At eve came the King, with a little brilliant retinue.
But Alse did not receive him. Instead there advanced and knelt at his feet one of the most radiant young beauties his eyes had ever encountered. The violet Saxon hood fell back from her face as she raised it, revealing a sun of little curls bound by a golden fillet. The slender lifted hands, the bright parted lips, most of all the eyes, blue as lazulite and wide with innocence, seemed all as if posed for a picture of Love’s ecstasy.
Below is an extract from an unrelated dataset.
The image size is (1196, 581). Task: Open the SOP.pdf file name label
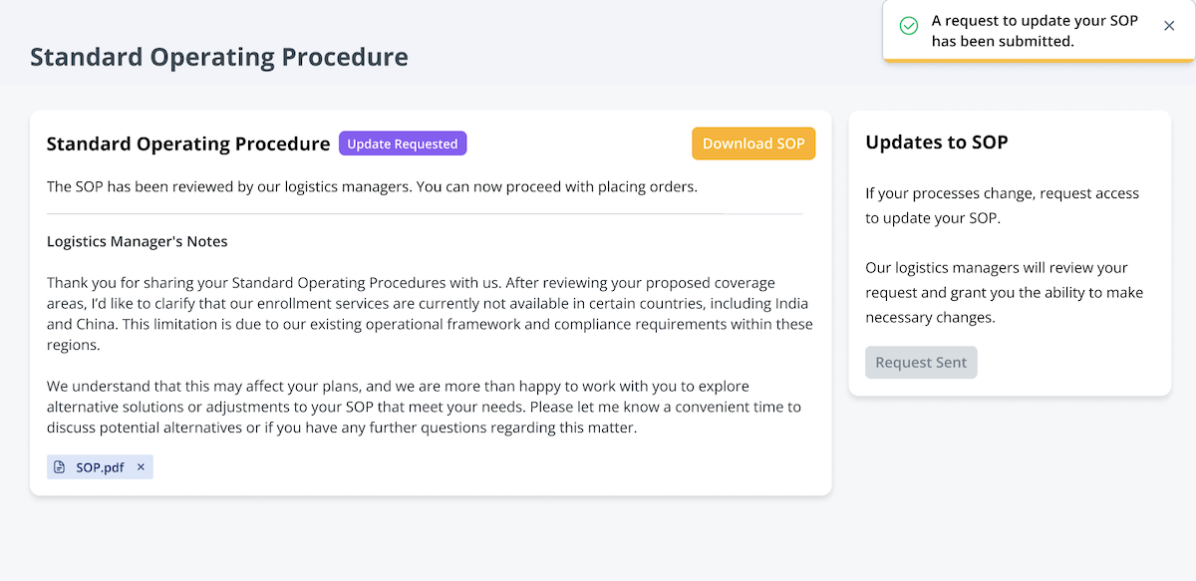pyautogui.click(x=100, y=467)
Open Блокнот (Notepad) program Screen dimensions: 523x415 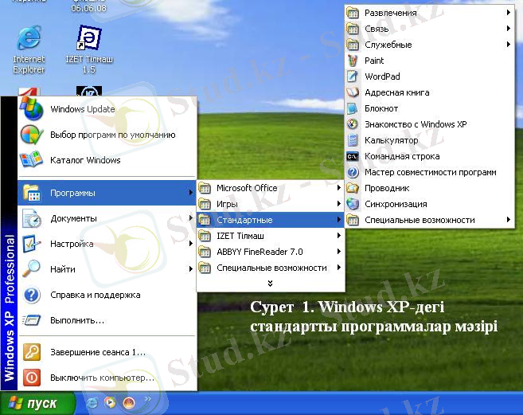coord(381,108)

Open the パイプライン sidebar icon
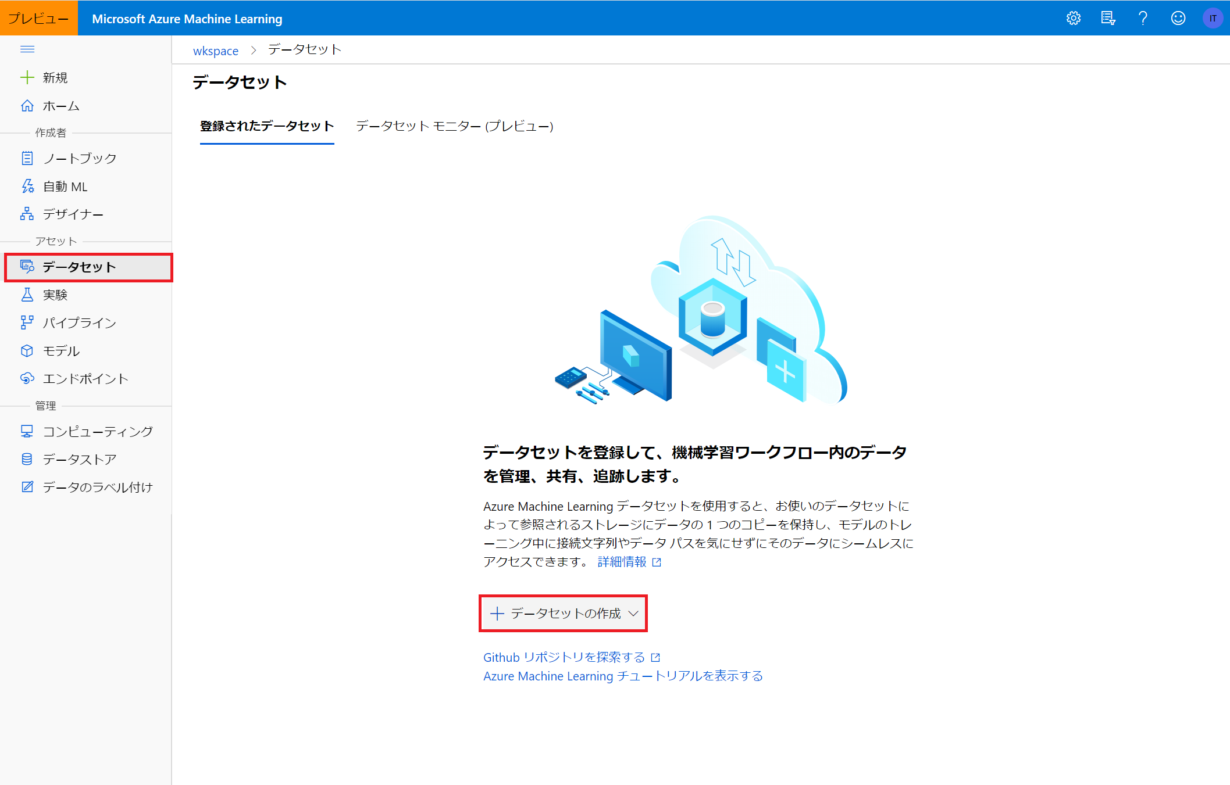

The King, young, and lustful, and handsome, with his strong, clean-cut face, stood the speechless one.
“Welcome, lord King,” she said in a half-articulate voice, like a child murmuring a lesson.
He raised and kissed her. “Welcome, wife of Athelwold!” he said, and let out a sigh like a man restored from drowning.
But apart stood the dwarf, amazed and sorrowful.
“She hath deceived us,” he thought. “What is to be the end?”
That night was spent in feasting; and in the morning came Elfrida to her husband’s couch. Worn with fatigue and anxiety—since she had given orders that none was to approach him—he had fallen asleep at last.
“Up, up, my Thane!” she cried. “The King is bent on hunting, and awaits thee in the court. Say nothing. All goes well.”
She would not linger, lest, as she whispered, she should risk discovery; but, running from him, sought her bower. There listening, a hand upon her bosom, she heard the chase ride forth; and presently the dwarf stole in to her.